Given passage =>
****

I'll agree licensing does not give a man a pass on being a hacker. Seen it first hand. Difference is the permit pull should show under who is responsible for the install. No license ? Who cares. Why bother calling for an inspection.How can one pull a permit on property they don't own. Who becomes liable in bad event. When I pay somebody for any kind of services,I always want them to be registered in some form simply on principle to show thier responsible. As an example, I would never buy meats from the guy parked in side lot and feed it to my kids.What if it turned out poisoned people would think Hey you got what you payed for.Those types of dealers are always around.There's a good reason for licensing.It would cut out a lot of scammers.


----------



## LGLS (Nov 10, 2007)

InPhase277 said:


> So true. I couldn't give a crap what the next guy down the road might do.
> 
> 
> 
> Huh? the 208 V system and the 120 V system are the same system...


Whoops, I meant the AHUs were 480 and the condensate pumps (all on the same 120v circuit) were 120.


----------



## acmax (Apr 20, 2009)

LawnGuyLandSparky said:


> Whoops, I meant the AHUs were 480 and the condensate pumps (all on the same 120v circuit) were 120.


? Why combine two different panels.What about the derating factor on conduit fill.Would like to know this, because it sounds like a big money saver. Did you get it blessed before by inspector.


----------



## sparkyboys (May 3, 2009)

separate conduits for all. except for in electrical room where all pipes meet.
can run all pipes into a raceway/pullbox for all the different panels. just separate and identify with white tape and label. easier for maintenance.


----------



## brian john (Mar 11, 2007)

sparkyboys said:


> separate conduits for all. except for in electrical room where all pipes meet.
> can run all pipes into a raceway/pullbox for all the different panels. just separate and identify with white tape and label. easier for maintenance.


 
Actually if they do not meet at a load why would they meet in an electrical room?

Seems to me if they are separate in the electric room they might meet at a riser or at a load requiring both voltages.

If they go no way near each other at the load why combine in the electric room?


----------



## sparkyboys (May 3, 2009)

brian john said:


> Actually if they do not meet at a load why would they meet in an electrical room?
> 
> Seems to me if they are separate in the electric room they might meet at a riser or at a load requiring both voltages.
> 
> If they go no way near each other at the load why combine in the electric room?

****

Material =>
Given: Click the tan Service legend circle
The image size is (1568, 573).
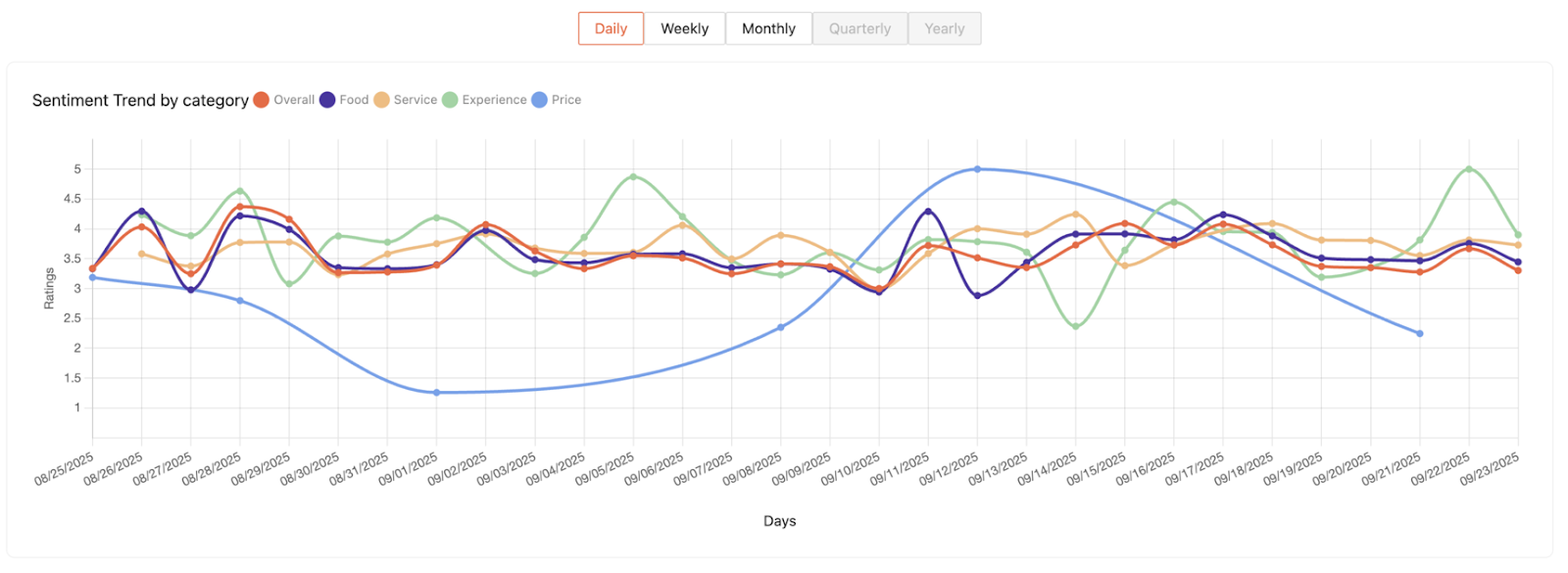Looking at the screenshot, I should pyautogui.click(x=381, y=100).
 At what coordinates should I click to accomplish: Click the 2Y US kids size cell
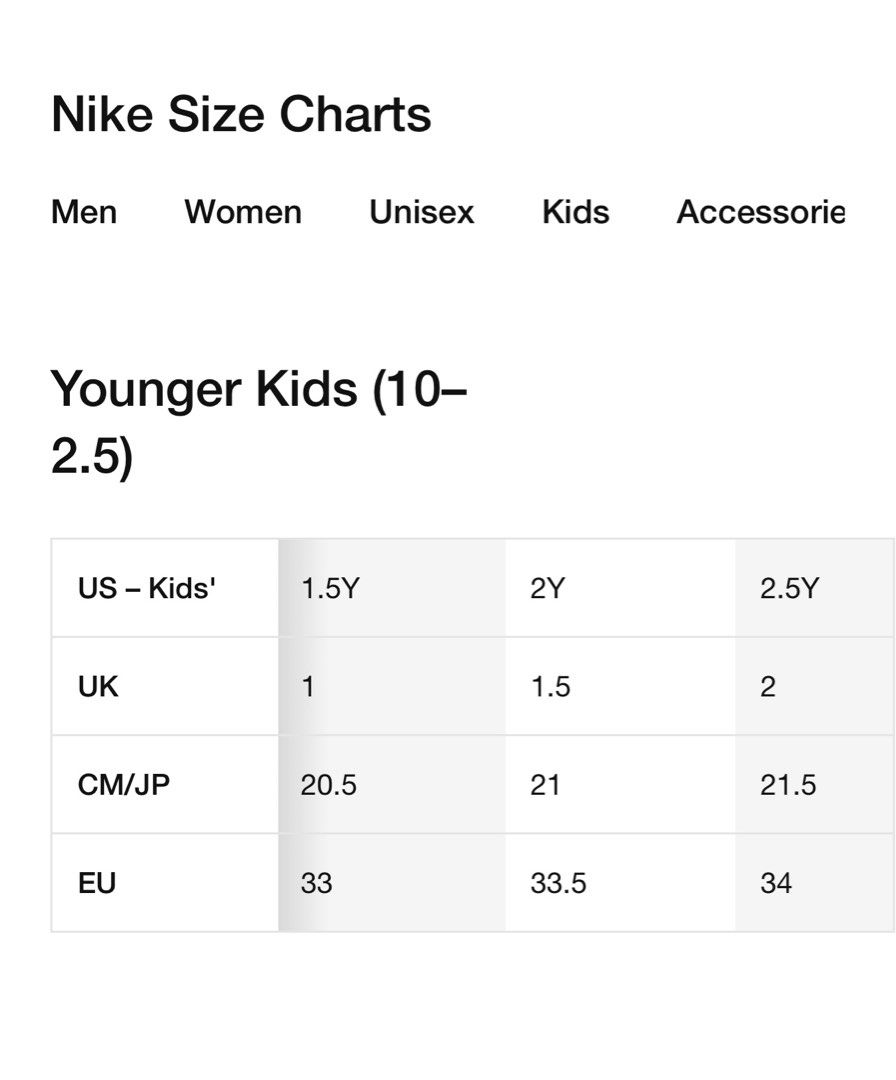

****

Written instruction A =>
In the forum thread on electrical wiring, why does sparkyboys recommend separating the runs in the raceway or pull box and marking them with white tape and labels? Answer in one to three sentences.
Written instruction B =>
Continue the forum thread on electrical wiring from the point where it stops.
The material is separate from the forum thread and unrelated to it.

Right answer A =>
Sparkyboys says all the pipes for the different panels can be run into one raceway or pull box in the electrical room, where they meet. The runs should then be separated and identified with white tape and labels because that makes maintenance easier.

Right answer B =>
you can have 120 and 277 in the raceway not 480. and it allows the maintenance men to easier identify. easier for design as well, you want everything to look uniform


----------



## RePhase277 (Feb 5, 2008)

sparkyboys said:


> you can have 120 and 277 in the raceway not 480.


How do you figure?


----------



## brian john (Mar 11, 2007)

InPhase277 said:


> How do you figure?


 
Thank you for beating me to the response.


----------



## bigredc222 (Oct 23, 2007)

InPhase277 said:


> How do you figure?


Let me get in on that???


----------



## sparkyboys (May 3, 2009)

bigredc222 said:


> Let me get in on that???


I have never seen it.
so show me?


----------



## bigredc222 (Oct 23, 2007)

sparkyboys said:


> I have never seen it.
> so show me?


We were just saying how can you have 277 and not 480. As soon as you add a second 277 volt circuit you have 480.


----------



## RePhase277 (Feb 5, 2008)

sparkyboys said:


> I have never seen it.
> so show me?


300.2(A) says that we can have voltages up to 600 V for chapter 3 wiring methods.

200.6(D) specifies how we are to identify neutrals and other grounded conductors of different systems where installed in the same conduit or box.

Nowhere does it say that we are not to mix 480 and 120.


----------



## sparkyboys (May 3, 2009)

bigredc222 said:


> We were just saying how can you have 277 and not 480. As soon as you add a second 277 volt circuit you have 480.


ok, ok, ok, you got me on that one:laughing:


----------



## sparkyboys (May 3, 2009)

InPhase277 said:


> 300.2(A) says that we can have voltages up to 600 V for chapter 3 wiring methods.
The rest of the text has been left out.